#### Source text
..........
Home > Clean Technology, Environment, Infrastructure, Innovation, coal > Coal-Gasification Technology Introduced In China

Coal-Gasification Technology Introduced In China

October 3rd, 2009

Could this new technology lead the way to a new and cleaner coal? Here’s Technology Review’s article about this.

The industrial boomtown of Dongguan in southeast China’s Pearl River Delta could soon host one of the country’s most sophisticated power plants, one that uses an unconventional coal-gasification technology to make the dirtiest coal behave like clean-burning natural gas. Its developers, Atlanta-based utility Southern Company and Houston-based engineering firmKBR, announced the licensing deal with Dongguan Power and Chemical Company this month.

Dongguan Power plans to implement the gasification scheme at an existing 120-megawatt natural-gas-fired power plant, turning it into an integrated gasification combined cycle (IGCC) plant that uses cheap, moisture-laden lignite coal. The retrofit should be operating in 2011. That will provide its developers with a demonstration to determine whether technology will work in larger IGCC plants and whether it is a process suitable to integrate carbon capture and storage technology, according to John Thompson, director of the Coal Transition Program for the Clean Air Task Force, a nonprofit environmental consulting firm based in Boston. “They want to show that this works,” says Thompson.
..........
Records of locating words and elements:
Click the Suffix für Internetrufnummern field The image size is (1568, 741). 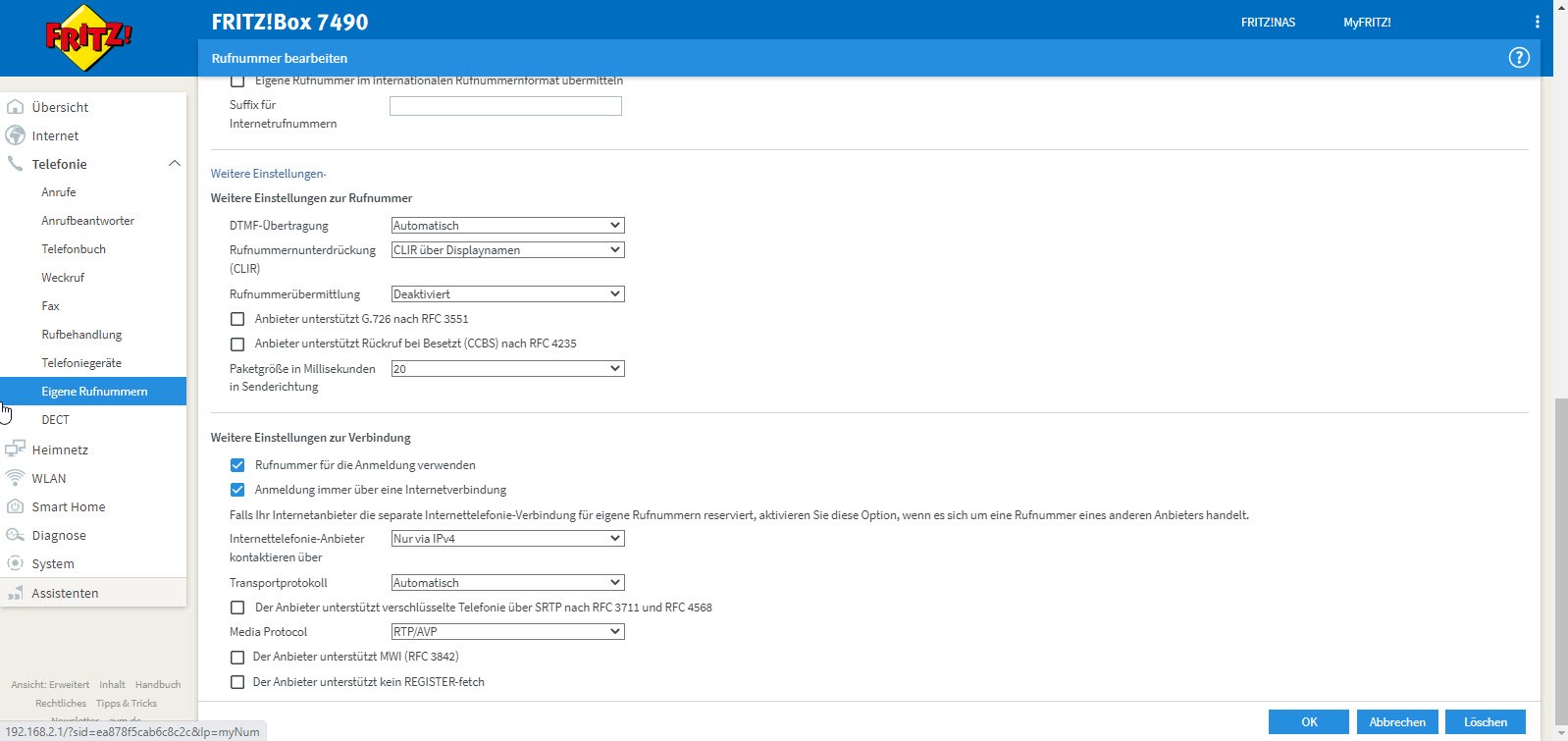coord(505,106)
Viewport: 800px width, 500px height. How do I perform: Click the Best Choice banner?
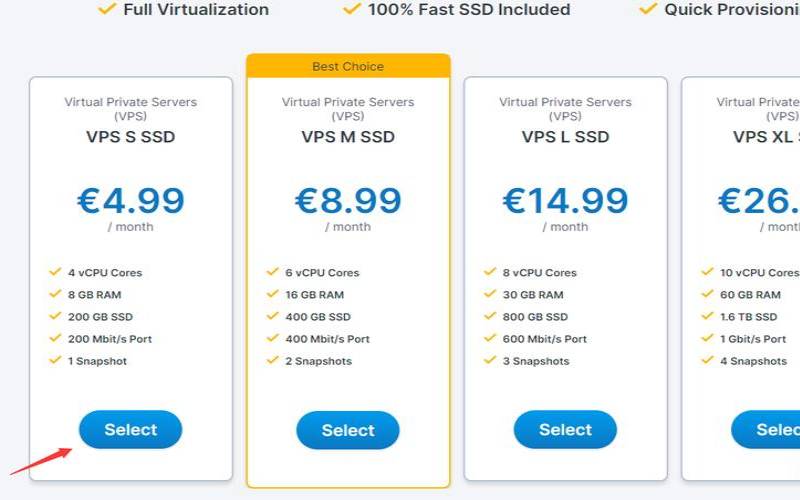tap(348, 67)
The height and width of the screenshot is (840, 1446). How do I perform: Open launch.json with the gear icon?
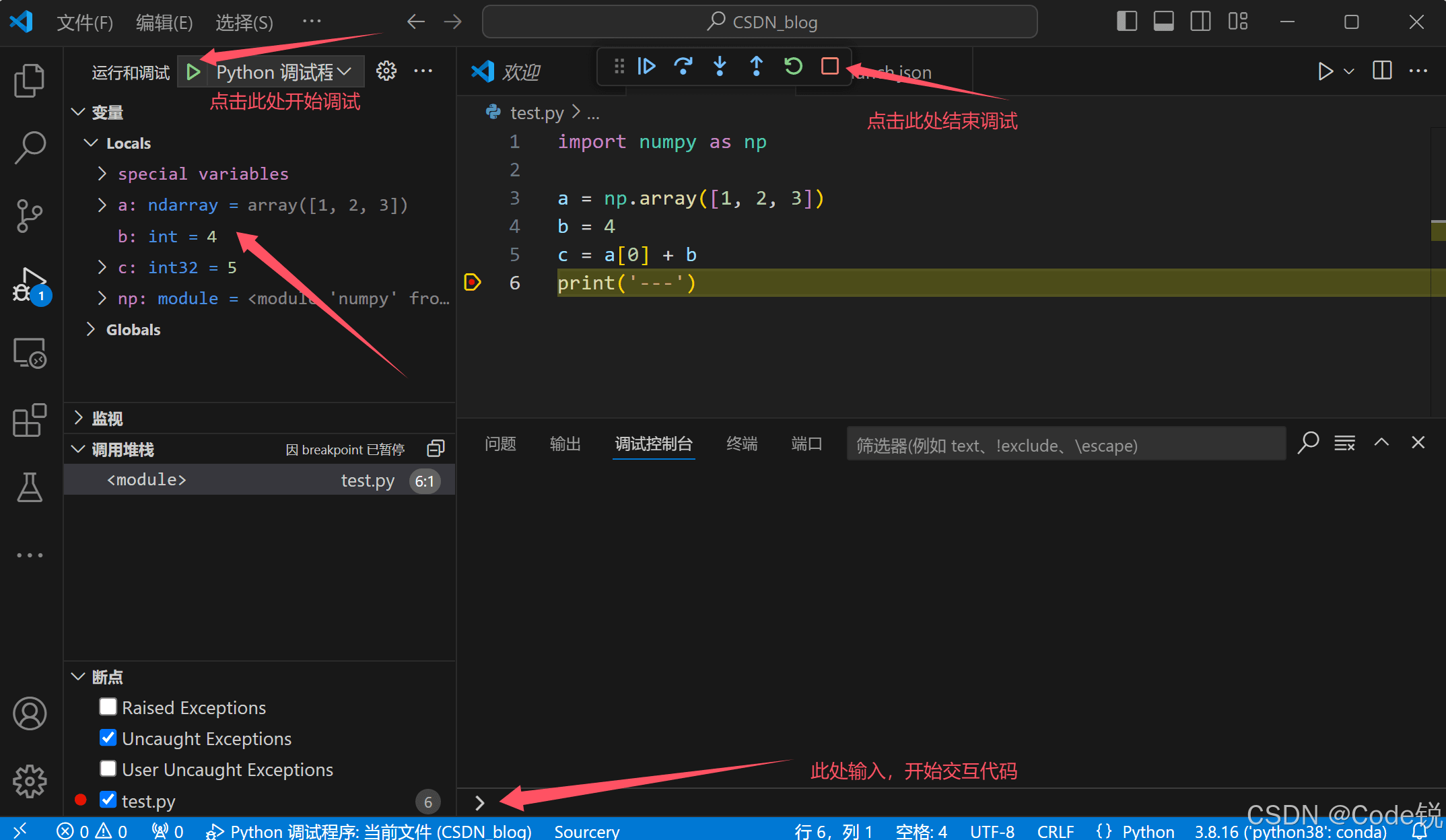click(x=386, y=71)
..........
#### Tasks
a. From the coal-gasification article, write out the stretch from "Home > Clean" through "Company this month.".
b. Answer these questions using the coal-gasification article:
(i) What is the capacity of the existing natural-gas-fired power plant that Dongguan Power plans to convert?
(ii) In what year should the retrofit be operating?
(iii) In which city is the Clean Air Task Force based?

#### Outputs for the tasks
a.
Home > Clean Technology, Environment, Infrastructure, Innovation, coal > Coal-Gasification Technology Introduced In China

Coal-Gasification Technology Introduced In China

October 3rd, 2009

Could this new technology lead the way to a new and cleaner coal? Here’s Technology Review’s article about this.

The industrial boomtown of Dongguan in southeast China’s Pearl River Delta could soon host one of the country’s most sophisticated power plants, one that uses an unconventional coal-gasification technology to make the dirtiest coal behave like clean-burning natural gas. Its developers, Atlanta-based utility Southern Company and Houston-based engineering firmKBR, announced the licensing deal with Dongguan Power and Chemical Company this month.

b.
(i) 120 megawatts
(ii) 2011
(iii) Boston